At the behest of the organisers of the FE Block, Durga Puja in the satellite-township of Salt Lake will highlight the intricacies of the ancient craft of conversion of ore to iron in live demonstrations at the marquee.
“There are seven Asur tribe members who arrived here to demonstrate their ancient practices. They have brought with them their own equipment,” P. Roy of the FE Block Residents’ Association told IANS, adding that the documented footage will be played during the celebrations.
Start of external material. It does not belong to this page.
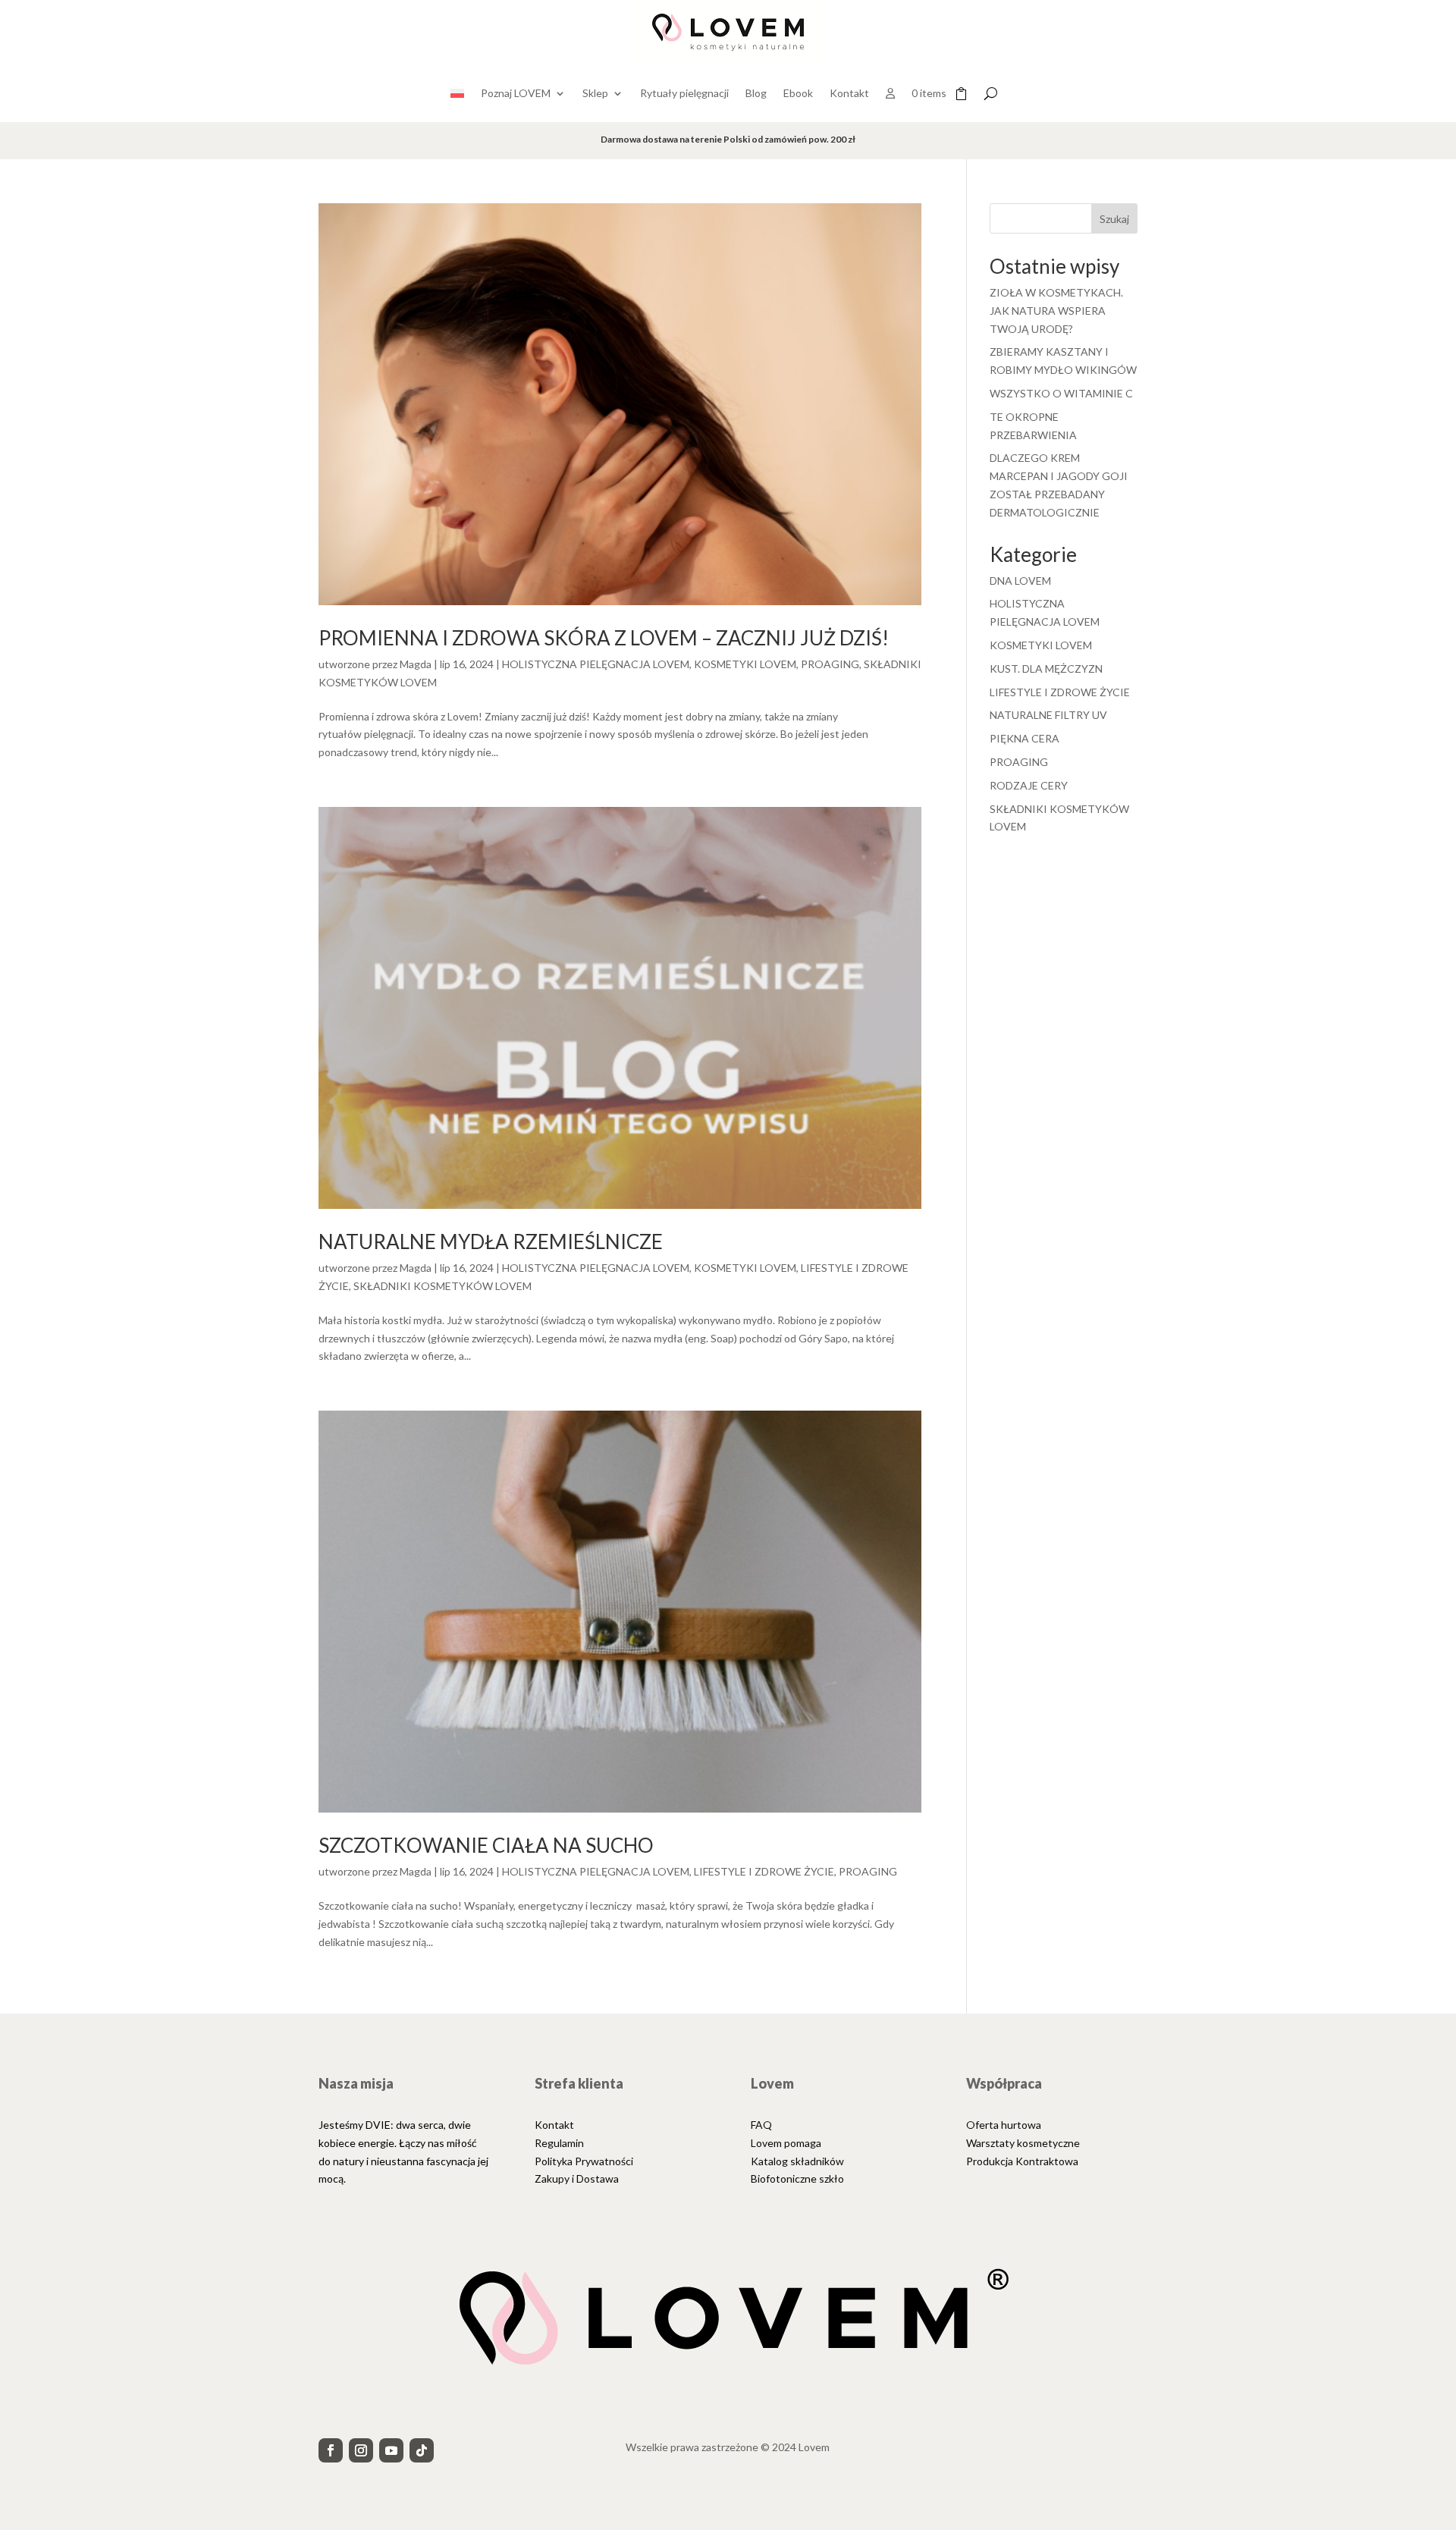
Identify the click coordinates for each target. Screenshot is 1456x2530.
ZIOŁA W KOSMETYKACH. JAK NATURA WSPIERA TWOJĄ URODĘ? (1056, 310)
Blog (756, 92)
“We had gone to their village Sakhuapani in Netarhat to interact with them and recorded a video on the community. They will hold live demonstrations and talk about their trials and tribulations as well,” Roy said.
The iron made by the tribe has anti-rust property and the processes are much safer, cheaper and eco-friendly.
“The craft is on the verge of extinction and the idea is to generate awareness about their rich history and debunk myths,” the organisers said.
The people from the tribe are now mostly found in Gumla, Latehar, Lohardaga and Palamu district of Jharkand and in Alipurduar in North Bengal.
The tribe holds that Durga had tricked their ancestor and killed him.
“For them, Durga puja is inauspicious and they mark its conclusion as Mahishashur Martyrdom Day. Despite their beliefs, they agreed to come to a Durga Puja pandal, which for them is taking a different route from tradition,” Roy said.
Anthropologists say they were among the Proto-Australoid groups inhabiting Jharkhand and western regions of West Bengal.
The Asuras name figures in the Rigveda, Brahamanas, Aranyakas, Upanishadas and epics which comprise the sacred literature of the Hindus.